Task objective. Please repeat the records beneath this task exactly as they appear, but skip the images.

(Stored entries)
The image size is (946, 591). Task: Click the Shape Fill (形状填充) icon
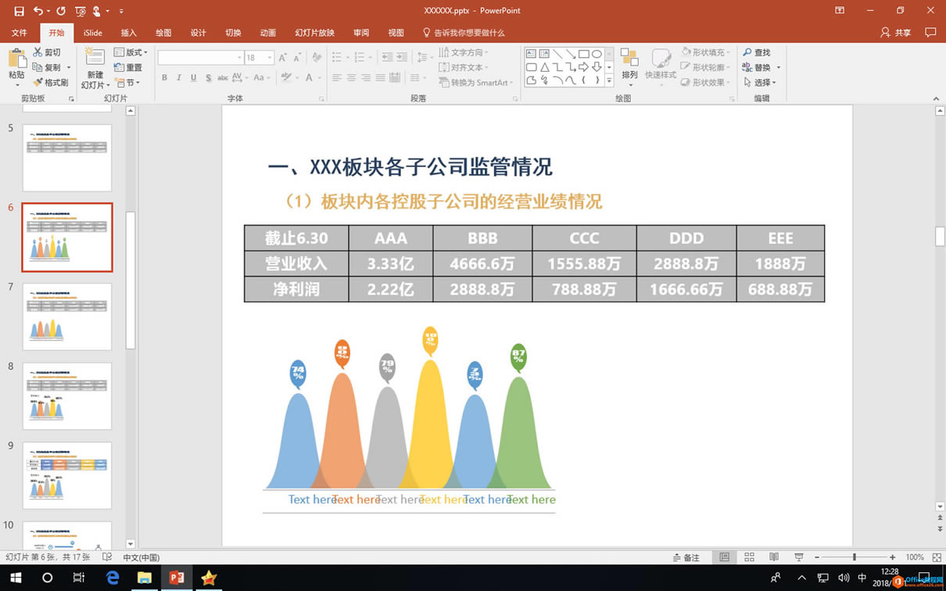click(702, 52)
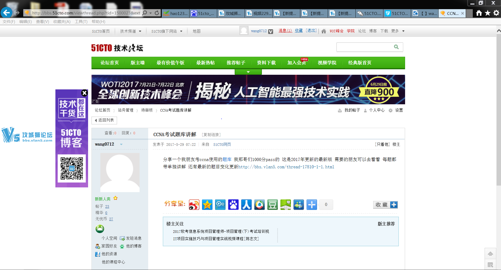Share the post to Renren
Viewport: 501px width, 270px height.
point(246,205)
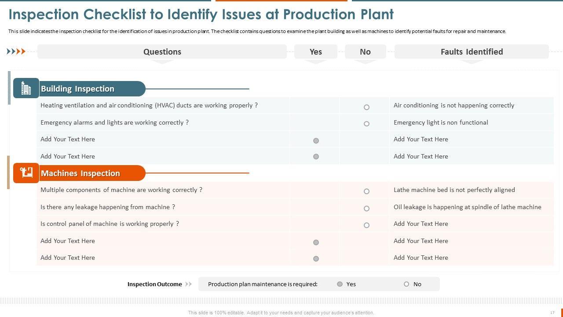
Task: Click 'Oil leakage is happening at spindle' text
Action: click(x=467, y=207)
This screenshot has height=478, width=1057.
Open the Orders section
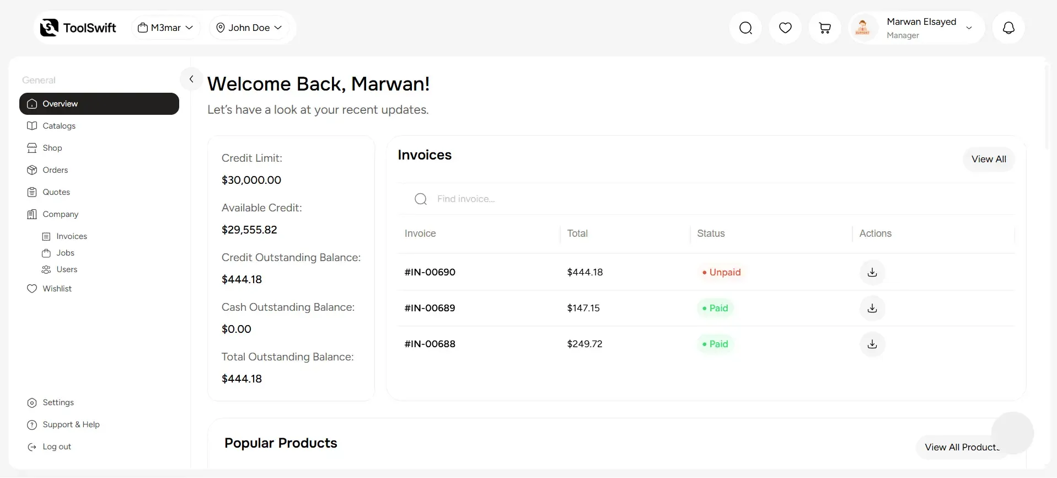[x=55, y=170]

Final answer.
The image size is (946, 591). Task: Click the Shape Fill (形状填充) icon
click(702, 52)
Share the post to Renren
Viewport: 501px width, 270px height.
point(246,205)
Task: Click 'Oil leakage is happening at spindle' text
Action: click(x=467, y=207)
This screenshot has height=478, width=1057.
Open the Orders section
[x=55, y=170]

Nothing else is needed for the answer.